[[ DATA SUPPLIED open ]]

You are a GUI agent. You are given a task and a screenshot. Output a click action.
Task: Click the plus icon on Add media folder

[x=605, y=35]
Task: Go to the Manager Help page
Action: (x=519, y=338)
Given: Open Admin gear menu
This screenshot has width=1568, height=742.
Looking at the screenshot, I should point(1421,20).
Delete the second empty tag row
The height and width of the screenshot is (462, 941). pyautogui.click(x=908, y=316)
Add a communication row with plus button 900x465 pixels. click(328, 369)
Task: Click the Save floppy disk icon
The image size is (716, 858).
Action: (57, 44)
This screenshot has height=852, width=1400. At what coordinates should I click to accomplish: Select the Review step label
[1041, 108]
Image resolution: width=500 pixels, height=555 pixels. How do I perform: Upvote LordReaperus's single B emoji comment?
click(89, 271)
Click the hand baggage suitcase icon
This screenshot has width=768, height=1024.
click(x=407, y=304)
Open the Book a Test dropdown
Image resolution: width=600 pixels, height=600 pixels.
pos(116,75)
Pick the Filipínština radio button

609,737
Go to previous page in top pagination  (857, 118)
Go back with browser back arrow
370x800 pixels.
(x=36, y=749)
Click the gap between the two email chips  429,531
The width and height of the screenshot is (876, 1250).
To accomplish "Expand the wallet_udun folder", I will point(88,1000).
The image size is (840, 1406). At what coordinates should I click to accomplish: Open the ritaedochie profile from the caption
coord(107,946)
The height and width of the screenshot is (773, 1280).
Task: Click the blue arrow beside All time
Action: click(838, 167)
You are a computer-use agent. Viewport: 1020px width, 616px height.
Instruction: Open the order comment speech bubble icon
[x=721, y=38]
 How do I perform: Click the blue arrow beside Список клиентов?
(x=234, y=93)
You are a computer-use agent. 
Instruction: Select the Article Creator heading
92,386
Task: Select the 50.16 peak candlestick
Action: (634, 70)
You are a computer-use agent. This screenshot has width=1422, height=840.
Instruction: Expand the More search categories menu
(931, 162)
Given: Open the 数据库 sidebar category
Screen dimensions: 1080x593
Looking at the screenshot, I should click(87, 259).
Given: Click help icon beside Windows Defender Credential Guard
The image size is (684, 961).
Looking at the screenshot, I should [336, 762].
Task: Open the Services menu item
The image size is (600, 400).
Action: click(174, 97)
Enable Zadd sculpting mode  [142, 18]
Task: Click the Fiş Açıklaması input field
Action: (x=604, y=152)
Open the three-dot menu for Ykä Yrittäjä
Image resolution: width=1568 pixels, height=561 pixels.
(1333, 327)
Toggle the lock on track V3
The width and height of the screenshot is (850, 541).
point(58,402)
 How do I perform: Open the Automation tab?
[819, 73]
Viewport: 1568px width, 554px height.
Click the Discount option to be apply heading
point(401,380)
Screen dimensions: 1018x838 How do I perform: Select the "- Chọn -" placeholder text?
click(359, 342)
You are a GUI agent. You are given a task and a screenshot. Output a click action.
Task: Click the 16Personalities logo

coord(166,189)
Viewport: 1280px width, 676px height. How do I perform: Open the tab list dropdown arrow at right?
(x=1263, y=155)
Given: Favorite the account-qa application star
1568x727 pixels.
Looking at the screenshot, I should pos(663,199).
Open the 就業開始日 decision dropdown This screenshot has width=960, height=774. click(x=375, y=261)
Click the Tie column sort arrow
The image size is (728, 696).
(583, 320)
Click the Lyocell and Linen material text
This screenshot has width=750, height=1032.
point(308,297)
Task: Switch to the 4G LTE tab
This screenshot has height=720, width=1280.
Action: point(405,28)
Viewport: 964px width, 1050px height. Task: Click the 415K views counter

[[ DATA SUPPLIED closed ]]

Reproduce all the entries above. Match them exactly.

You are a GUI agent. You are given a task and a screenshot. Output a click action.
Task: Click the plus icon on Add media folder

[x=605, y=35]
Task: Go to the Manager Help page
Action: (x=519, y=338)
Given: Open Admin gear menu
This screenshot has width=1568, height=742.
Looking at the screenshot, I should point(1421,20).
Delete the second empty tag row
The height and width of the screenshot is (462, 941). pyautogui.click(x=908, y=316)
Add a communication row with plus button 900x465 pixels. click(328, 369)
Task: Click the Save floppy disk icon
The image size is (716, 858).
Action: (57, 44)
This screenshot has height=852, width=1400. At what coordinates should I click to accomplish: Select the Review step label
[1041, 108]
Image resolution: width=500 pixels, height=555 pixels. How do I perform: Upvote LordReaperus's single B emoji comment?
click(89, 271)
Click the hand baggage suitcase icon
This screenshot has width=768, height=1024.
click(x=407, y=304)
Open the Book a Test dropdown
Image resolution: width=600 pixels, height=600 pixels.
pos(116,75)
Pick the Filipínština radio button

609,737
Go to previous page in top pagination  (857, 118)
Go back with browser back arrow
370x800 pixels.
(x=36, y=749)
Click the gap between the two email chips  429,531
The width and height of the screenshot is (876, 1250).
To accomplish "Expand the wallet_udun folder", I will point(88,1000).
The image size is (840, 1406). At what coordinates should I click to accomplish: Open the ritaedochie profile from the caption
coord(107,946)
The height and width of the screenshot is (773, 1280).
Task: Click the blue arrow beside All time
Action: click(838, 167)
You are a computer-use agent. Viewport: 1020px width, 616px height.
Instruction: Open the order comment speech bubble icon
[x=721, y=38]
 How do I perform: Click the blue arrow beside Список клиентов?
(x=234, y=93)
You are a computer-use agent. 
Instruction: Select the Article Creator heading
92,386
Task: Select the 50.16 peak candlestick
Action: (634, 70)
You are a computer-use agent. This screenshot has width=1422, height=840.
Instruction: Expand the More search categories menu
(931, 162)
Given: Open the 数据库 sidebar category
Screen dimensions: 1080x593
Looking at the screenshot, I should click(87, 259).
Given: Click help icon beside Windows Defender Credential Guard
The image size is (684, 961).
Looking at the screenshot, I should [336, 762].
Task: Open the Services menu item
The image size is (600, 400).
Action: click(174, 97)
Enable Zadd sculpting mode  [142, 18]
Task: Click the Fiş Açıklaması input field
Action: (x=604, y=152)
Open the three-dot menu for Ykä Yrittäjä
Image resolution: width=1568 pixels, height=561 pixels.
(1333, 327)
Toggle the lock on track V3
The width and height of the screenshot is (850, 541).
point(58,402)
 How do I perform: Open the Automation tab?
[819, 73]
Viewport: 1568px width, 554px height.
Click the Discount option to be apply heading
point(401,380)
Screen dimensions: 1018x838 How do I perform: Select the "- Chọn -" placeholder text?
click(359, 342)
You are a GUI agent. You are given a task and a screenshot. Output a click action.
Task: Click the 16Personalities logo

coord(166,189)
Viewport: 1280px width, 676px height. How do I perform: Open the tab list dropdown arrow at right?
(x=1263, y=155)
Given: Favorite the account-qa application star
1568x727 pixels.
Looking at the screenshot, I should pos(663,199).
Open the 就業開始日 decision dropdown This screenshot has width=960, height=774. click(x=375, y=261)
Click the Tie column sort arrow
The image size is (728, 696).
(583, 320)
Click the Lyocell and Linen material text
This screenshot has width=750, height=1032.
point(308,297)
Task: Switch to the 4G LTE tab
This screenshot has height=720, width=1280.
Action: point(405,28)
Viewport: 964px width, 1050px height. Task: Click the 415K views counter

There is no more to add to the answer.